PR checks introduce relocation issues a few days after merging

In order to save time, PR checkers do their best to reuse pre-built tarballs which are downloaded from a central server. However by design this requires have packages fully relocatable in particular:

  • They should not contain any absolute path
  • If they do, the path must contain the package hash, so that the build tool / deployment script can relocate the tarball correctly.
  • They must not cache any absolute path associated to their dependencies.

Failing that the net result will be that a relocation issue will be present and will manifest itself Rebuilding a PR twice in two different locations is deemed to expensive. Doing proper sandboxing requires changing the tools we have to something like Bazel.

Errors appear in the PR checker which are not there local builds

Some of the recipes use environment variables (in particular ALIBUILD_O2_TESTS) to trigger different behaviors, e.g. increase the amount of testing being done and enable / disable special features. We should try to minimize their usage, however unfortunately they are still widely used.

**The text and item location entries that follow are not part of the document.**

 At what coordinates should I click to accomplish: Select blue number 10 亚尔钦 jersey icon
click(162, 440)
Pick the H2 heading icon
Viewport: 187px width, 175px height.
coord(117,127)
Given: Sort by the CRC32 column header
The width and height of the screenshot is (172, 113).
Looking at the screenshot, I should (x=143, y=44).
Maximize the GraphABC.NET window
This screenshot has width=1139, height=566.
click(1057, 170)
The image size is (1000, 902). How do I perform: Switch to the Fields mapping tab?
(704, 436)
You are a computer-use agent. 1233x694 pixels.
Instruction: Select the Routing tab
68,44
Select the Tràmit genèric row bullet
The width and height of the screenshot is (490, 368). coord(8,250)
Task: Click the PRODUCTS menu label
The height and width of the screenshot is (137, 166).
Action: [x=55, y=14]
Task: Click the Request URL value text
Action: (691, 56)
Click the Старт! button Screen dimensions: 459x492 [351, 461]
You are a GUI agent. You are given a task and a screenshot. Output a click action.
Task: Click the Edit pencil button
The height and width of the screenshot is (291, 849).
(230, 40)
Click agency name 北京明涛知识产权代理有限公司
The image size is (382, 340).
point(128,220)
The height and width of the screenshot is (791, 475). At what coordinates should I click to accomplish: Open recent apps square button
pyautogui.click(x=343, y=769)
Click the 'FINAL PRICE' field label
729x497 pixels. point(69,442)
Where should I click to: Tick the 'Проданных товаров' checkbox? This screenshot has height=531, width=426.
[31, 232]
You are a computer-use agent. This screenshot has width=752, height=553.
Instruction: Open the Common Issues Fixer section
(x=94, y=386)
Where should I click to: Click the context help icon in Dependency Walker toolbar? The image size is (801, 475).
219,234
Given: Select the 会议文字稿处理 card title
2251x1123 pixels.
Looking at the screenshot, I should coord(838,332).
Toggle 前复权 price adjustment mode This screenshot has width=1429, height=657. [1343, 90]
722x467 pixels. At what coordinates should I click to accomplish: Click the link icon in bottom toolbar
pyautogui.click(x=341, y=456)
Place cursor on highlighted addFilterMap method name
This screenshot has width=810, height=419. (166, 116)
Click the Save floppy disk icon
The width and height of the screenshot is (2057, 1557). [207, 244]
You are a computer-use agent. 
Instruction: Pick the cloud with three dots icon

PRs take long to complete all tests

By construction you are limited by the longest path, and even if we try to minimize the amount of work done, one has to ultimately chose between minimizing false negatives and performance. Work is currently being done to reduce the unneeded tests in particular for the analysis. A proper solution for this would be to use a tool which imposes specifying all the hidden dependencies and takes advantage of that. However, this most likely means to move away from CMake and so far it was not considered a viable solution.

RPM generation

Updatable RPM packages have conflicting files

Updatable RPMs are generate from the tarballs of the various packages which are also deployed in CVMFS. Those tarballs are built and installed in a separate per-package location, in order to allow multiple, coexisting installations. This means that conflicting files can be introduced without any previous warning at RPM generation time. The alternative, i.e. installing everything in a single location, would either move the problem to it’s conjugate for CVMFS installation, or it would mean that what is installed in CVMFS is different from what is packaged in the updateable RPMs, duplicating CI and debugging issues.

Externals

Old / own version of externals

Sometimes the externals provided in alidist are either old, or provide a rebuild of a commonly available tool. In general this happens because we need to still support Run 2 Production requirements (including ROOT5 and XRootD3) and we prefer maintain a single set of tools, rather than split our configuration management.

Mitigations for this are the defaults mechanism in aliBuild (including the new “per-architecture defaults”) and the requirement selection mechanisms (--disable, prefer_system, architecture specific requirements) which aliBuild provides.